We think that it is essential to determine whether the hacker is an expert or not, for this underlines the level of measures to be taken by victim institutions. By analyzing these results, predictions will be made in real time of a possible attack in the future. Moreover, we feel that it could help to decide about the appropriate defense mechanism if we have some information about the personality of a hacker while under attack.

6. Conclusions and Future Work

This study aims to find a correlation between a hacker’s behavior/logs on the server and the personality, expertise, and psychology of the hacker. There are self-reporting surveys applied to hackers in the literature. However, no study evaluates the accurate data of these hackers considering these surveys, which cause to reduce accuracy in finding the characteristics of the hackers.

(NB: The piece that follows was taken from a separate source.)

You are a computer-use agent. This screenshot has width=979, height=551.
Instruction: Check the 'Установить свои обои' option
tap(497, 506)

In this study, the following tests are first applied to a volunteer group consisting of hackers, computer experts, and computer engineering students:Big-5 Psychology testExpertise test

Later, the same people were directed to a fake-honeypot server and were requested that they solve the CTF questions and leave their respective logs at the server. As for the processing, all the accumulated data were brought together as a first step. We then analyzed the current data. By utilizing data mining techniques, we were able to develop a model to predict the hacker's expertise and personality from the logs and vice versa.

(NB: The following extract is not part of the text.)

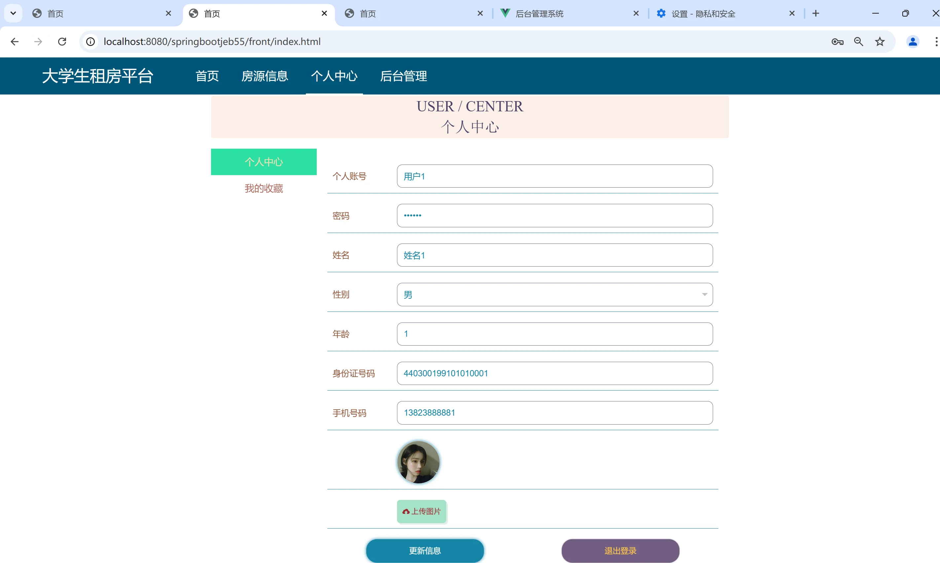940x563 pixels.
Task: Go to 后台管理 nav item
Action: pyautogui.click(x=403, y=76)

When a system encounters an unknown hacker, the information regarding his expertise and psychology might be established readily by examining the logs he has left behind on the server. So, the necessary cyber security precautions can be taken on a timely basis even if that hacker has not taken a survey or a test before or has never shown up on that specific server before.

The tests and the CTF takes approximately 2 hours to complete. As the number of participants increases, the results will undoubtedly improve. As seen in Section 4.3, the closer the participants are to cybersecurity, the more accurate the results are. It is planned to improve the results with more participants and/or hackers.

It is also aimed that our study will be performing a real-time log analysis in the future. Thus, a proactive response can be established at the time of the attack. Moreover, our Honeypsy system will be integrated into a SIEM (Security Information and Event Management) tool and thus be monitored online in the future.

In this paper, data mining techniques are applied to make predictions. In order to obtain trained data, a fuzzy logic model can be proposed in the future.

These tests and results can also be utilized in real cases. Our Honeypsy system can be installed easily in any institution or organization within 5 minutes. It can collect logs and sign the specifications. When a server is attacked, the expertise of the cyber threat and/or cyberattack can be determined by utilizing our trained data in the Honeypsy system. Based on this expertise, the organization can then define its defense methodology without killing a mosquito with a machine gun.

Data Availability

The authors have refrained from disclosing the data gathered in this study due to psychology data’s sensitive and private nature. Nevertheless, the data can be obtained from the corresponding author upon request.

Conflicts of Interest

The authors declare that there are no conflicts of interest regarding the publication of this paper.

Acknowledgments

As this work is part of an ongoing Ph.D. research, the authors would like to express their gratitude to thesis jury committee members Dr. Beyazıt, Dr. Kose, and Dr. Eren. This work has received funding from the European Union’s Horizon 2020 research and innovation program, under the Grant agreement no. 830943(ECHO).